TEXT SEGMENT:
NIFTY Bank TRI
The NIFTY Bank Total Returns Index (NIFTY Bank TRI), also widely known as Bank Nifty TRI, is the dividend-reinvested variant of the NIFTY Bank index maintained by NSE Indices Limited. The NIFTY Bank index comprises the 12 most liquid and capitalised banking sector stocks listed on the National Stock Exchange of India (NSE), spanning private sector banks, public sector banks, and small finance banks. The underlying price return index, NIFTY Bank (Bank Nifty), is one of the most actively traded derivatives contracts in the world by open interest, while the TRI variant serves as the benchmark for banking sector mutual fund schemes and ETFs in India.

OBJECTIVE 1: In the rows below, substitute "drag handle" for "resize grip" and reproduce them with nothing else changed. Leave the pictures out of your answer.

THE DATA:
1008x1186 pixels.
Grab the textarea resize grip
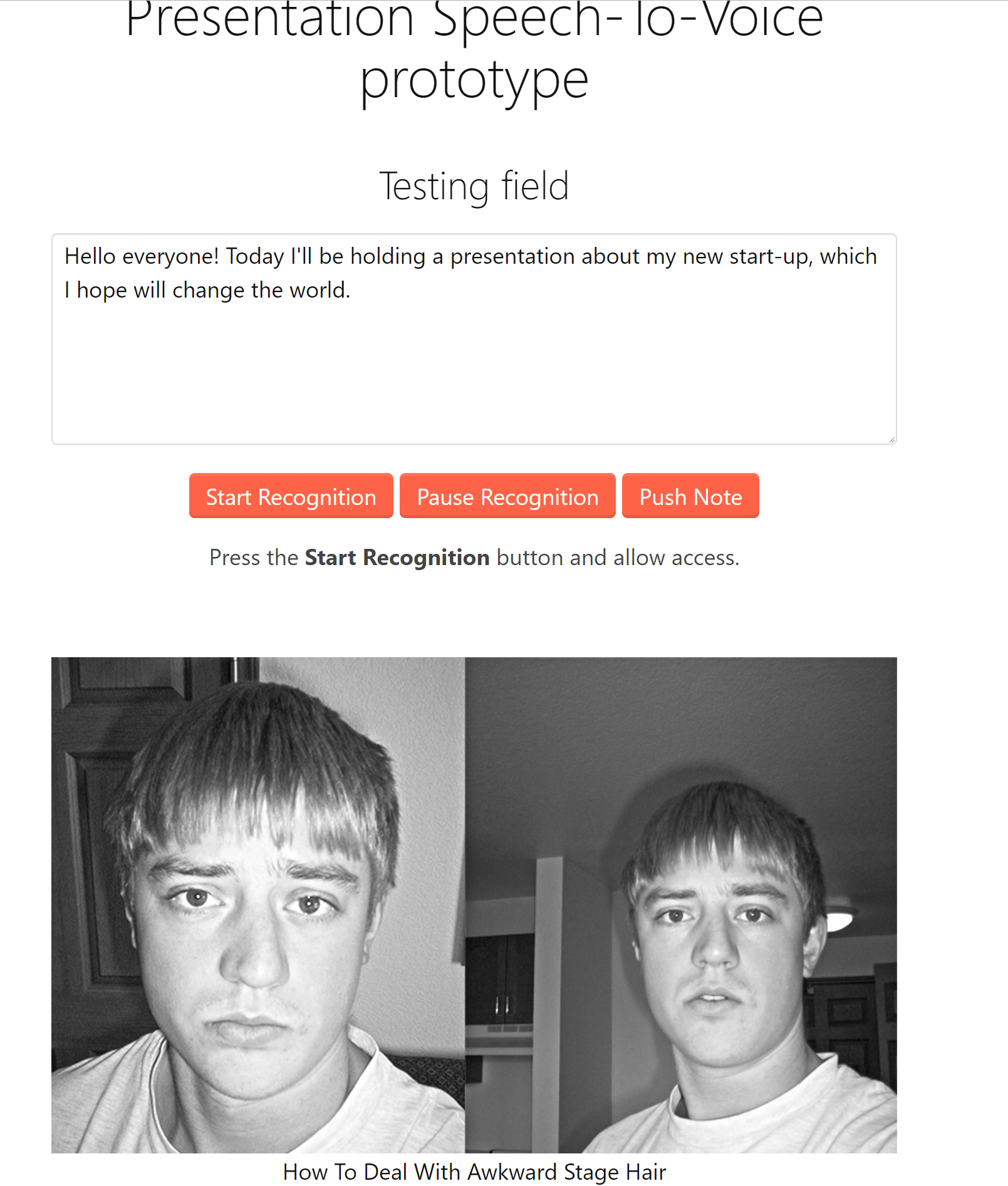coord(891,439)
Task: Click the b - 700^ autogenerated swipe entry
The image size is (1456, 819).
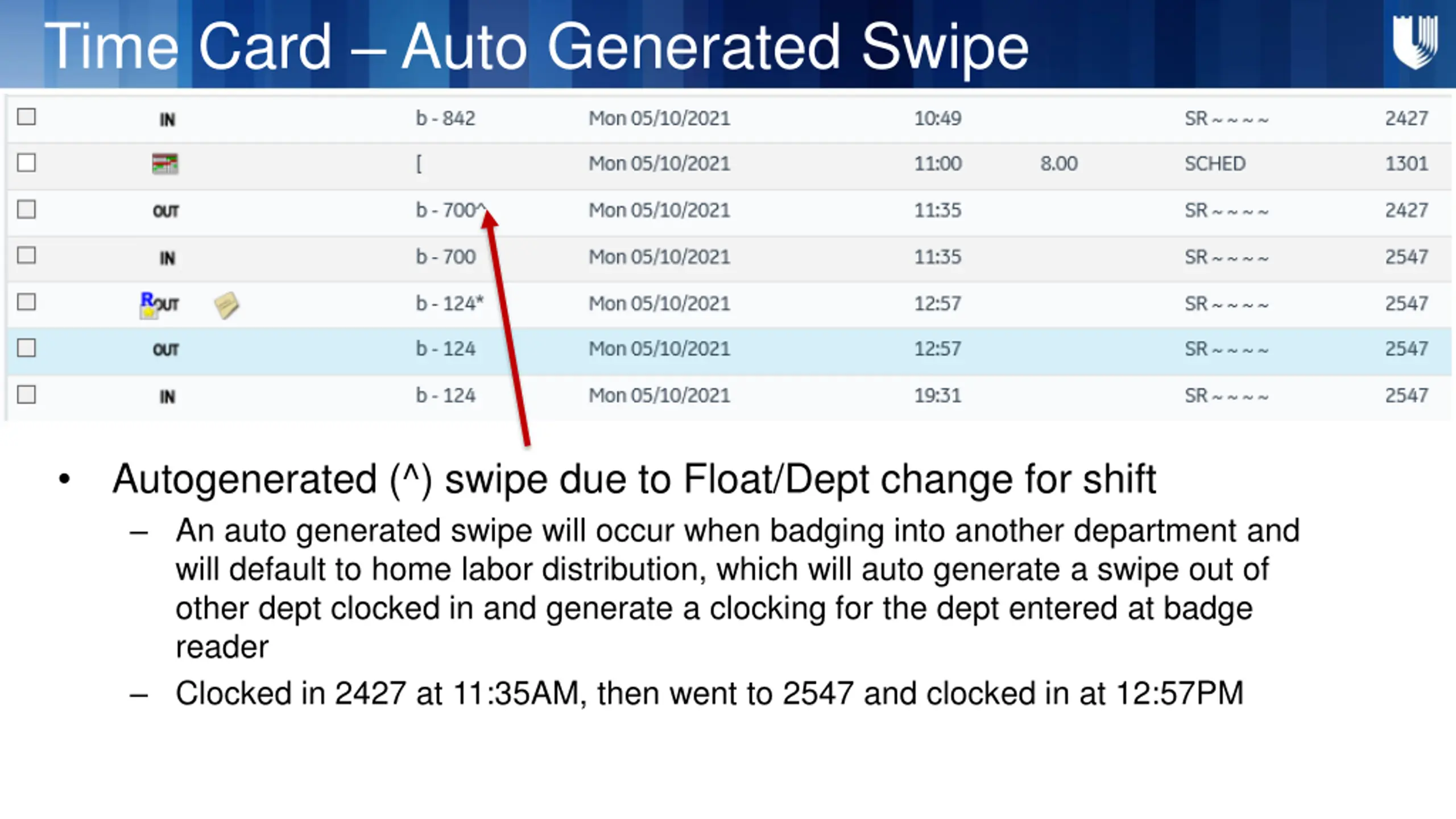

OBJECTIVE 2: Retype the whole NIFTY Bank TRI text above without any changes.

TASK OUTPUT 1:
1008x1186 pixels.
Grab the textarea drag handle
coord(891,439)
Task: Click the b - 700^ autogenerated swipe entry
The image size is (1456, 819).

TASK OUTPUT 2:
NIFTY Bank TRI
The NIFTY Bank Total Returns Index (NIFTY Bank TRI), also widely known as Bank Nifty TRI, is the dividend-reinvested variant of the NIFTY Bank index maintained by NSE Indices Limited. The NIFTY Bank index comprises the 12 most liquid and capitalised banking sector stocks listed on the National Stock Exchange of India (NSE), spanning private sector banks, public sector banks, and small finance banks. The underlying price return index, NIFTY Bank (Bank Nifty), is one of the most actively traded derivatives contracts in the world by open interest, while the TRI variant serves as the benchmark for banking sector mutual fund schemes and ETFs in India.